Top of Data to examine

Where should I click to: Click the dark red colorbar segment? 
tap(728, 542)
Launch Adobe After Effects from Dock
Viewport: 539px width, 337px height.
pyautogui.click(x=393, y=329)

Bottom of Data to examine

Work to complete:
Could you output the records in full, exactly as written?

Solution:
Where should I click to: Click the dark red colorbar segment? 
tap(728, 542)
Launch Adobe After Effects from Dock
Viewport: 539px width, 337px height.
pyautogui.click(x=393, y=329)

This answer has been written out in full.